L’attachement pour son véhicule récréatif peut s’exprimer de diverses façons. Certains le reproduiront en peinture, en dessins ou en photos. Mais pour d’autres, pourquoi ne pas le transformer en maquette à échelle réduite. Voilà le projet d’un nouveau retraité qui fait souvent tourner les têtes de ses voisins campeurs beaucoup plus portés vers le modèle réduit que le modèle réel.


Soudeur de métier, Claude Labonté possède une grande dextérité qui le prédispose au bricolage et à l’ingéniosité. Malgré tout, ce quinquagénaire retraité a débuté secrètement son projet de reproduire son dernier véhicule motorisé. « J’attendais d’être sûr de mon coup et d’éviter ainsi d’être la risée de mes amis en cas d’échec » souligne avec humilité ce résident de St-Narcisse-de-Beaurivage au sud de Québec.


Claude Labonté aime tellement son Thor Challenger 2012 de 37 pieds qu’il l’a cloné à l’échelle d’un pouce et demi au pied. Long de 54 pouces, large de 12 ¾ pouces et haut de 18 pouces son mini VR a été littéralement construit de toutes pièces bricolées. Ne cherchez pas de composantes provenant de boutiques de hobby.

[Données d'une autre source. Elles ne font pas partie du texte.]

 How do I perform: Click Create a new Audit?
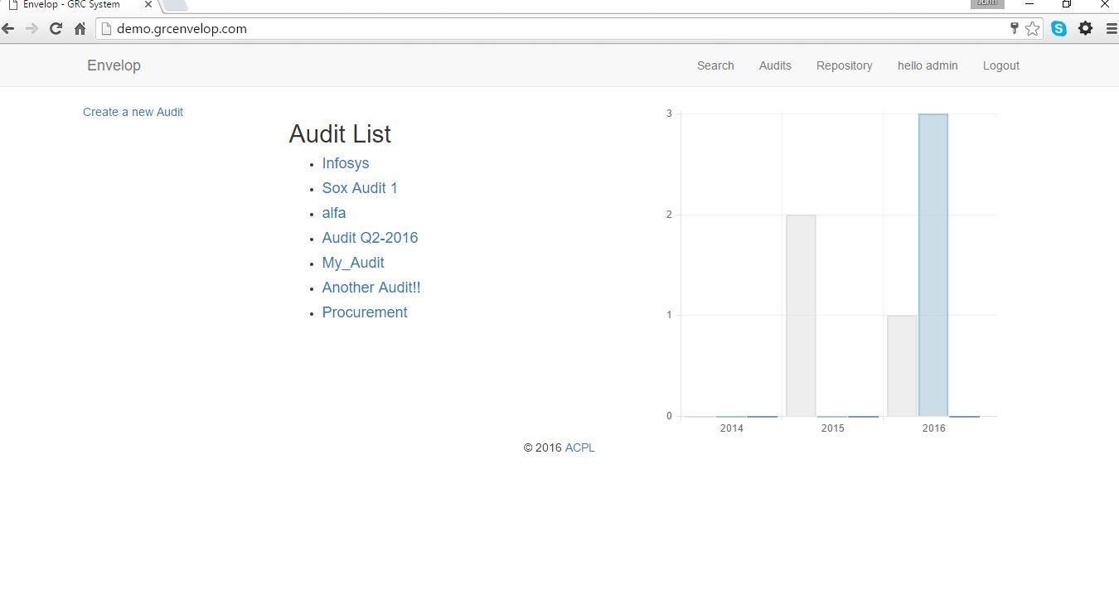point(133,112)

L’ensemble aura coûté moins de 500$, la majeure partie de l’investissement étant affectée aux travaux de peinture… d’une artiste peintre.

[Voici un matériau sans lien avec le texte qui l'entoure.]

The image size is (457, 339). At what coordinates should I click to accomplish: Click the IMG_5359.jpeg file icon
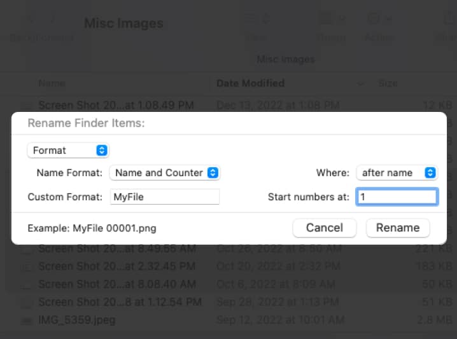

La base du véhicule est en métal, le toit en tôle, les parois de bois de pin, les roues proviennent d’un petit chariot d’épicerie acheté chez Canadian Tire, la soucoupe de l’antenne parabolique provient d’une cuillère achetée chez Dollarama, les fenêtres sont en plexis enduit d’une pellicule fumée, les miroirs amovibles de petites pièces en acier inox récupérées et la liste pourrait s’allonger.


Celui qui ne cache pas sa fierté en transportant son mini VR à bord de son gros VR en lui faisant « prendre l’air » sur la table de pique-nique du camping qu’il visite aura mis 3 mois et quelque 500/600 heures avant de compléter son projet. « Lorsque j’étais confronté à des obstacles, je décrochais pour prendre une pause durant laquelle mes méninges s’activaient pour trouver une ingénieuse solution à mon problème. »


Inutile de dire combien l’exercice s’est avéré thérapeutique pour cet homme qui venait de laisser une profession physiquement difficile et aux interminables journées. Un décrochage complet admettra celui qui caresse maintenant le désir de cloner à nouveau son VR  qui sera alors motorisé au sens propre et figuré.



Claude Labonté est déjà à la recherche d’une base de fauteuil roulant électrique à partir duquel il érigera sa nouvelle carrosserie. Un projet qu’il espère réaliser d’ici à 3 ans. Entre temps, il entend continuer à développer son prototype actuel en trouvant d’ingénieuses façons d’installer un auvent, une échelle, un système d’ouverture des coffres et l’addition d’un transfo pour activer son système d’éclairage.


Voilà un modèle qu’on ne retrouvera pas chez Toy’s R Us n’en déplaise à Barbie et Ken qui doivent se contenter de leur Winnibago en plastique moulé.